In addition to this unique structure, Whitney and colleagues revealed another possible contributing factor to parrot vocal mimicry: the levels of FoxP2 expression in the brain.[9] Known for being involved in human speech development, FoxP2’s regulation in the parrot brain could indicate a similar role in parrots’ vocal development.[9, 10] The study used budgerigar parrots and a former study’s research on zebra finches (a songbird) to compare the natural levels of this gene during these species’ lifetimes and how they function accordingly.[9] In the previous study on zebra finches, results showed a trend toward downregulated FoxP2 during the zebra finches’ subsong phase, suggesting the gene plays a role in song practice. On the other hand, a downregulated trend was not found in the zebra finches’ adulthood, where song is non-plastic (non-changing) and directed towards mates. In contrast, Whitney and colleagues found that a trend toward downregulated FoxP2 was present in adult and juvenile budgerigars. Thus, this indicates that budgerigars are constantly in the period of subsong, or plastic song, and are able to learn new songs and sounds throughout their lives. In short, this comparison illustrates the continuous ability of the budgerigar to learn new songs, whereas the zebra finch only seems to have this ability in the early song learning stage until their learned practice song crystallizes when matured. Therefore, with current hypotheses regarding the expression of these genes, the unique ability of parrots to produce speech could very well be influenced by their plastic song learning. This plasticity not only opens up the possibility for parrots to learn sounds beyond their song developing stage but also suggests parrot song learning is not strictly associated with attracting mates, which is the case with most songbirds.[9]
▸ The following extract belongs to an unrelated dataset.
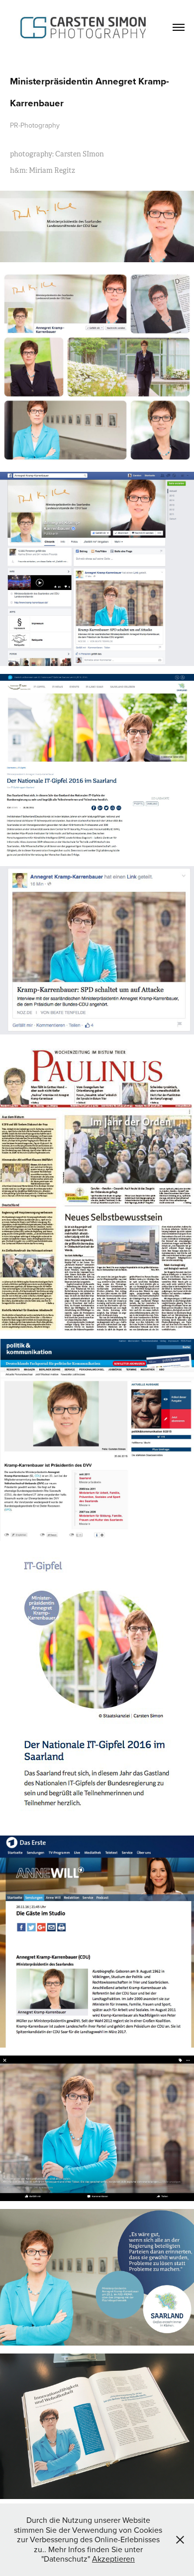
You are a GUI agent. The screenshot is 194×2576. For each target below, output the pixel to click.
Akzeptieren (113, 2558)
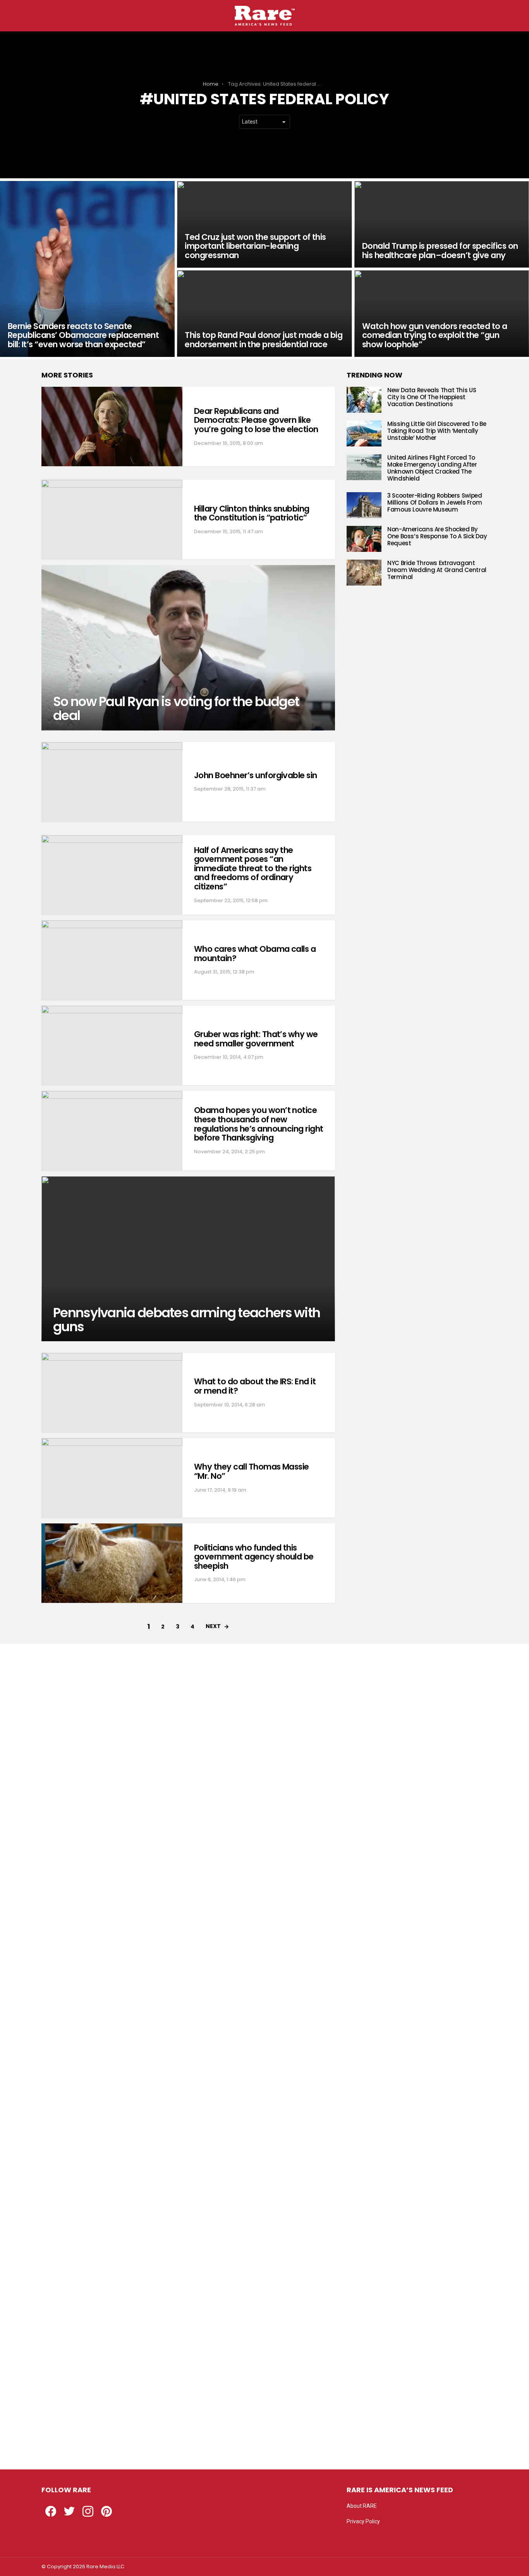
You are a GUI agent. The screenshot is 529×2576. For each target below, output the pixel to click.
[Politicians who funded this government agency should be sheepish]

While parrots have additions to their song learning system, the songbird auditory system discourages heterospecific (different species) song learning.[11] Woolley and colleagues discuss this in their research concerning zebra finch conspecific (same species) vocal discrimination. Their results show that auditory neurons in the zebra finch’s brain filter out any extraneous sounds occurring in the natural environment, preventing these sounds from reaching the finch’s song learning system. The finch brain was found to best respond to songs that matched conspecific song; thus, the ability to mimic human speech, which does not resemble zebra finch song in the slightest, is not even a possibility since it is dismissed as extraneous noise. In contrast, the parrot most likely does not have homologous auditory song filters, allowing the parrot to expand its song repertoire beyond same-species song.[11]

Why Speech?

While the parrot’s specialized neurological structures allow it to perform exceptional vocal feats, it is important to question how and why these structures evolved. Special cases of heterospecific mimicry in songbirds, such as the mynah bird, the mockingbird, the bowerbird, and eastern towhees, can offer some insight. Such studies have led researchers to form a variety of hypotheses on the evolutionary purpose of mimicry.[12] One such hypothesis, the Beau Geste hypothesis, suggests that the mimicking of other species could drive predators away from the mimicker’s territory. Using a large array of songs could give a predator the impression that a territory is diversely occupied and, as a result, steer them away.[12] While offering a legitimate reason for evolutionary mimicry, when applied to parrots, this theory makes little sense since the ability to produce more coherent mimicry tends to be correlated with greater parrot size; the African grey and the blue and gold macaw tend to have a more advanced mimicking repertoire in relation to smaller-sized lovebirds and budgerigars. This size correlation would be nonsensical when arguing for mimicry as a defense against predators because larger birds are less targeted than small ones. This is also significant when considering another rare, but notable, case of mimicking bird: the raven. The raven has few predators and yet has the ability to mimic human speech.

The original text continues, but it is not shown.